Tommy, age 11, agreed to do it (I'm not sure if it was my explanation of the good cause, the promise of doughnuts afterward or some sort of combination of the two). So off we went early on Saturday morning, entry numbers 260 and 261, each talking a bit of trash by threatening to jump ahead right at the finish line and beat the other.

At the starting line, the excitement of the crowd of people must have gotten to Tommy, because he took off running. That made me take off running too. I wanted to keep him in my sight so he wouldn't accidentally detour onto the 8K course, although quickly I realized that was going to be a tall order given my lack of training. Tommy at least had the benefit of those timed mile runs in gym class at school, not to mention youth, and he was flying along. Eventually he slipped out of sight, but yet I was still running. Somehow, it wasn't quite as painful as I'd remembered.

I couldn't come close to running the full course, of course. Eventually, my lungs were screaming. I had to alternate patches of fast walking with jogging, and even then I must have looked mighty tired at the end of the course because one of the race organizers started yelling, "Come on #260! Don't give up now! You're almost there!" None of the other runners around me got the same attention.

At the finish line, I found #261 sprawled on his back, sweaty, wiped out and inexplicably mad at me. "MOMMY!" he yelled. "I thought you said we were going to walk it! Now I'm really tired!" It was a little different from the vision of him cheering for me that I'd had around mile 2. I reminded him that he was the one who had dusted me at the starting line. "Oh yeah," he said. "Well, I'm just really hungry, OK?"
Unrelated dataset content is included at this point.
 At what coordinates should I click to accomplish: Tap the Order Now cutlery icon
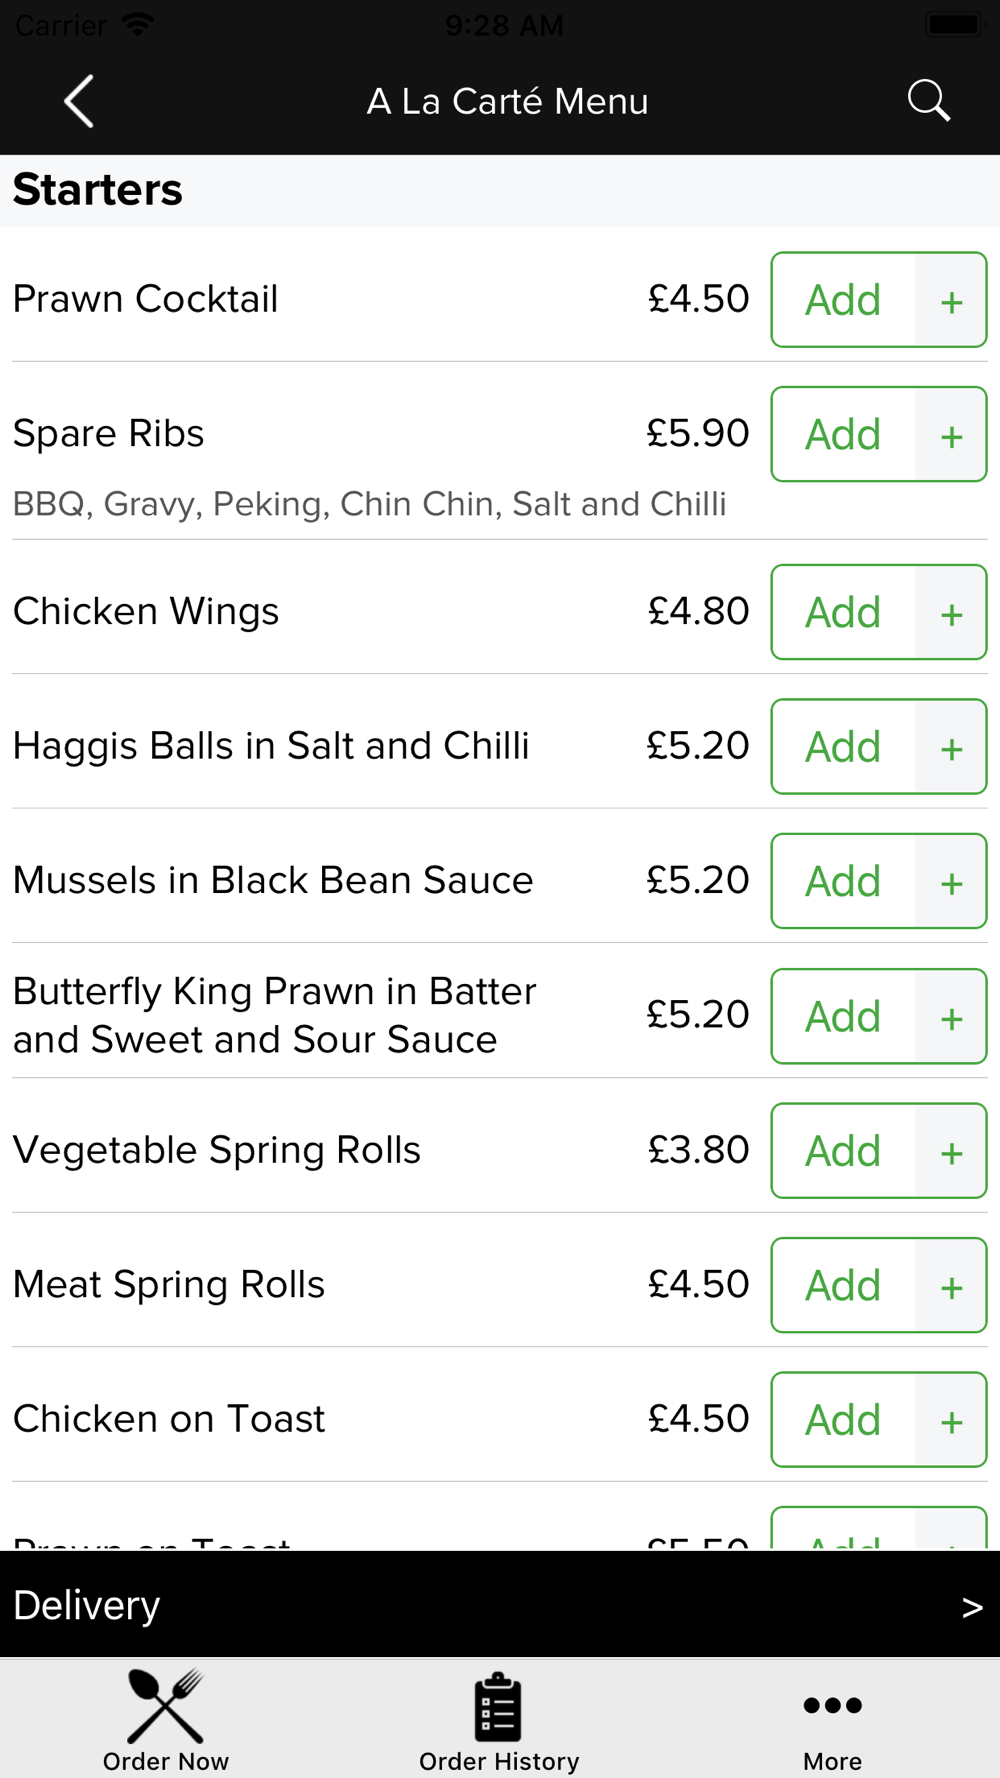(x=166, y=1706)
So we went over to get some free pizza. Tommy by then had recovered enough energy to thoroughly inspect each piece and find the one with the most pepperoni per square inch. As he ate, his mood kept improving. He said he'd had fun. He didn't care how well he'd run compared to other people; he just felt good inside. He'd met someone who'd survived cancer. He thought it was really cool that we'd both finished, and way below the goal time of 45 minutes that we'd set for our walking plan (he was 34:05, I was 37:08). We were by no means fast, but we were happy.

I couldn't believe it, but I was thinking that I wanted to do another race. One that I actually prepared for, at least a little. And with one of my sons ahead of me, pacing me and pushing me.

That's one of the best things about kids. They get you into situations that you'd never be in without them, and then they make the experience different from how you'd ever imagined. They inspire you and change you.

I did learn a few lessons that I will apply when signing up for my next race, likely to be done with my younger son Sammy: 1) do not run a race and then go sit out in the hot sun for two hours at a baseball game immediately afterward, 2) be sure to stretch out and cool down before flopping on the ground and eating pizza, 3) try not schedule a run the same weekend as a visit from one's mother, who one loves dearly but who talks non-stop and can add to one's exhaustion by late afternoon.

But despite a little stomach upset and fatigue, my first 5K is a great memory. Hopefully Tommy's first 5K will always be a great memory for him, too, because I owe my memory to him. Thanks, 261. Love, 260.